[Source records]
——
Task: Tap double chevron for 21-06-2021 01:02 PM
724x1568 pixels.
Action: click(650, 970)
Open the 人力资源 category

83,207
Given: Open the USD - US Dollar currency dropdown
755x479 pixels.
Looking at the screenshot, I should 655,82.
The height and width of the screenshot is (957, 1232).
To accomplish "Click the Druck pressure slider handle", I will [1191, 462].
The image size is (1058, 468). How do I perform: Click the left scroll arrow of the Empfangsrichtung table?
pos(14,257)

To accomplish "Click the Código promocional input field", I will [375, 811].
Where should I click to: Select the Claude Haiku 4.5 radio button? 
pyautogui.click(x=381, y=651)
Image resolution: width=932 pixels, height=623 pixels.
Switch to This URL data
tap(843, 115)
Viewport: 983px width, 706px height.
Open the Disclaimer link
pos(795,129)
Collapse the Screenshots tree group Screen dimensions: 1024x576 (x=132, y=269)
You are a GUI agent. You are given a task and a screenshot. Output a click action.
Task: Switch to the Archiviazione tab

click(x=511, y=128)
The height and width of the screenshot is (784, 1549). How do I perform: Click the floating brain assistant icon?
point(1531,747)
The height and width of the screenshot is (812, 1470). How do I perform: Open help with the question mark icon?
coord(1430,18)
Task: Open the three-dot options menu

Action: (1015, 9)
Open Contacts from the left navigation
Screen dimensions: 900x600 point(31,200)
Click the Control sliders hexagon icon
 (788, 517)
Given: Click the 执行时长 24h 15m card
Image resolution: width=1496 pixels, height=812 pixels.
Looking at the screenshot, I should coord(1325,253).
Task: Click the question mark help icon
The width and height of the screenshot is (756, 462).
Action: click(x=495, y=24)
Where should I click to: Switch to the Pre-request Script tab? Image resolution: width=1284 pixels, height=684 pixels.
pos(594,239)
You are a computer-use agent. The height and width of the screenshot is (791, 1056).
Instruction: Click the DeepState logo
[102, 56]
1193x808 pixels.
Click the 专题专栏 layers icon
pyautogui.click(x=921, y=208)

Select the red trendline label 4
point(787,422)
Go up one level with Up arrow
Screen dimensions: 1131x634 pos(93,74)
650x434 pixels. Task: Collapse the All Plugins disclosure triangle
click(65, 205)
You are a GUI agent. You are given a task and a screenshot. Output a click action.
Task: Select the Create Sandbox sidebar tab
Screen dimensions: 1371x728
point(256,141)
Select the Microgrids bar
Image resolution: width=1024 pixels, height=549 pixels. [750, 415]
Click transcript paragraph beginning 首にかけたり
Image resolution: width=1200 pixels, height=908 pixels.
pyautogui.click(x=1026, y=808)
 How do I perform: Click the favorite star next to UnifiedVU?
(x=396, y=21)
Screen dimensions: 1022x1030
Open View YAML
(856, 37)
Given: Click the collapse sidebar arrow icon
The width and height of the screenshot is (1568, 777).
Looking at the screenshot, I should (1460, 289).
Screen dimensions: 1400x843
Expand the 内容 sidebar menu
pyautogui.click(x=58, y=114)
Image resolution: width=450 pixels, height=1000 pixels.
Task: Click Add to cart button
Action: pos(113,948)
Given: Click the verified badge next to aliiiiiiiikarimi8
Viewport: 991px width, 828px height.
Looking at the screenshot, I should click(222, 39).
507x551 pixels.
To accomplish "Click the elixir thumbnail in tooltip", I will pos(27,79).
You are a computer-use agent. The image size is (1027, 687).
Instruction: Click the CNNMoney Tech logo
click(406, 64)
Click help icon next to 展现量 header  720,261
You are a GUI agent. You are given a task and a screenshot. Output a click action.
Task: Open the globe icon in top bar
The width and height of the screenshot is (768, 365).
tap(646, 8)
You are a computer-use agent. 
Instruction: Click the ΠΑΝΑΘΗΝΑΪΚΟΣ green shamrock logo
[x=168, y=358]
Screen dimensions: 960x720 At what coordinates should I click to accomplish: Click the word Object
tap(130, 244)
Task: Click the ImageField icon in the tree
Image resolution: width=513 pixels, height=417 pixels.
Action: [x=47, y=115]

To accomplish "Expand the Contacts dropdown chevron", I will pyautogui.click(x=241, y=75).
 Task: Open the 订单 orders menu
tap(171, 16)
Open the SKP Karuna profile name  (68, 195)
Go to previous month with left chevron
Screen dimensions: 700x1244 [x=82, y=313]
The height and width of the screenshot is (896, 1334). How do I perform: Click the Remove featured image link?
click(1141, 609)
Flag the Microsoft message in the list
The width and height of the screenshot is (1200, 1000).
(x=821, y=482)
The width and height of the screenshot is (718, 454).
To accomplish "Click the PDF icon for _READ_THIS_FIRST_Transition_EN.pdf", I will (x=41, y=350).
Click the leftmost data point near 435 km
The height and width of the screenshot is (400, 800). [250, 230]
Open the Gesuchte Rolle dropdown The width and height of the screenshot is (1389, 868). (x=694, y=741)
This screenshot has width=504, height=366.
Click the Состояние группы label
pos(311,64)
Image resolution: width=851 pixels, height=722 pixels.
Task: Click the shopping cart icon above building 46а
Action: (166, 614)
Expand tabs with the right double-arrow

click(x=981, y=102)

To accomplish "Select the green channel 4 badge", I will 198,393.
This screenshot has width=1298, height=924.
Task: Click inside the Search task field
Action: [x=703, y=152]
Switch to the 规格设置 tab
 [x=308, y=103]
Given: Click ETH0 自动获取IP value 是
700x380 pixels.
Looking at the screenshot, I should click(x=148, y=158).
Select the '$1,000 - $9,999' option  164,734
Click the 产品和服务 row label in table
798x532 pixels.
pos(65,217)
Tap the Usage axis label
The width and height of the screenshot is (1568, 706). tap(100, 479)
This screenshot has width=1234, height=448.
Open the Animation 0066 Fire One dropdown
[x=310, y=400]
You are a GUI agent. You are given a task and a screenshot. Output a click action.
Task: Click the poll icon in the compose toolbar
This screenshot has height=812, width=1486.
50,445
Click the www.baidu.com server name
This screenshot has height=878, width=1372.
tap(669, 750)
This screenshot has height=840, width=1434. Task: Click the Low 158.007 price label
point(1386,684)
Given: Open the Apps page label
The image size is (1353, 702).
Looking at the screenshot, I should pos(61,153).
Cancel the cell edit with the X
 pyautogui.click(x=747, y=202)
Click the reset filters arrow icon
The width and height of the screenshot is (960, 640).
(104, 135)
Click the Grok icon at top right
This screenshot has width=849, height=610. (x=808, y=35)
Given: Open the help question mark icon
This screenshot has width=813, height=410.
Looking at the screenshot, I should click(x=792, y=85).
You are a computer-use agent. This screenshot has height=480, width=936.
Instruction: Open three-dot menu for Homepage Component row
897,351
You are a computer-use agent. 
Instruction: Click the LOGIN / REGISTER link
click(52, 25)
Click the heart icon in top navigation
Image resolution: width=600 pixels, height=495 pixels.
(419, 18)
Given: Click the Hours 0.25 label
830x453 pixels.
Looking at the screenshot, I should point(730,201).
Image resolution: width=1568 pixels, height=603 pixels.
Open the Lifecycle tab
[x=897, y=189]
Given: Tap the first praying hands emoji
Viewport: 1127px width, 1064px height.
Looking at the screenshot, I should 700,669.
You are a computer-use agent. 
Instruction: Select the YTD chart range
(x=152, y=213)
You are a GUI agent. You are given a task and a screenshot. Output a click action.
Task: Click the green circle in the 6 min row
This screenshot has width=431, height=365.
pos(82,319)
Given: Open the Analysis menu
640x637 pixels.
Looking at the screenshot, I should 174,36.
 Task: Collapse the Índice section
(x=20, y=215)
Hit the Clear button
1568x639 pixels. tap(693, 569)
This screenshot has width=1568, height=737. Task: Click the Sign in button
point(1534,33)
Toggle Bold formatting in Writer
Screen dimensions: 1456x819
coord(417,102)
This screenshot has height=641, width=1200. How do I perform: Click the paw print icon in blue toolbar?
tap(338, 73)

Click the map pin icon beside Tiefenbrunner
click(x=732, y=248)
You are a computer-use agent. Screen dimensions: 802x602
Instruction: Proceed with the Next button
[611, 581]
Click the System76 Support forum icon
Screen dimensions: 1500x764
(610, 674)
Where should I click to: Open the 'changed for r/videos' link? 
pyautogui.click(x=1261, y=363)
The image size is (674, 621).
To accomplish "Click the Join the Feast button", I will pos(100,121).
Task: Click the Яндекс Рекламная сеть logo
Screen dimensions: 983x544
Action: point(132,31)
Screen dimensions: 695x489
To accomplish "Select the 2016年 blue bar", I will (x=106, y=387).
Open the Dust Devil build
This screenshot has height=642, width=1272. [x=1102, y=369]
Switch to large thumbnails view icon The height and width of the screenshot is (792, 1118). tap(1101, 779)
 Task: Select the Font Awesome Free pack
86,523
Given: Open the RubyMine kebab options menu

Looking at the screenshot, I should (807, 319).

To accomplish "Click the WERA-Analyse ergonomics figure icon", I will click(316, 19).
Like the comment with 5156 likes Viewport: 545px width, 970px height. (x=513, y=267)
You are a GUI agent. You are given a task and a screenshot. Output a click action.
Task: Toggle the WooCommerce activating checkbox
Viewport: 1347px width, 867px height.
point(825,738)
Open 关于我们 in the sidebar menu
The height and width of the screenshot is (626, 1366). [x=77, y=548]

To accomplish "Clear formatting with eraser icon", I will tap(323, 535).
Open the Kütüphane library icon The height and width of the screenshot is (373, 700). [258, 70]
——
■ PROBLEM DETAILS ■
Copy out each line of the records above that includes "formatting".

■ EXERCISE SOLUTION ■
Toggle Bold formatting in Writer
To accomplish "Clear formatting with eraser icon", I will tap(323, 535).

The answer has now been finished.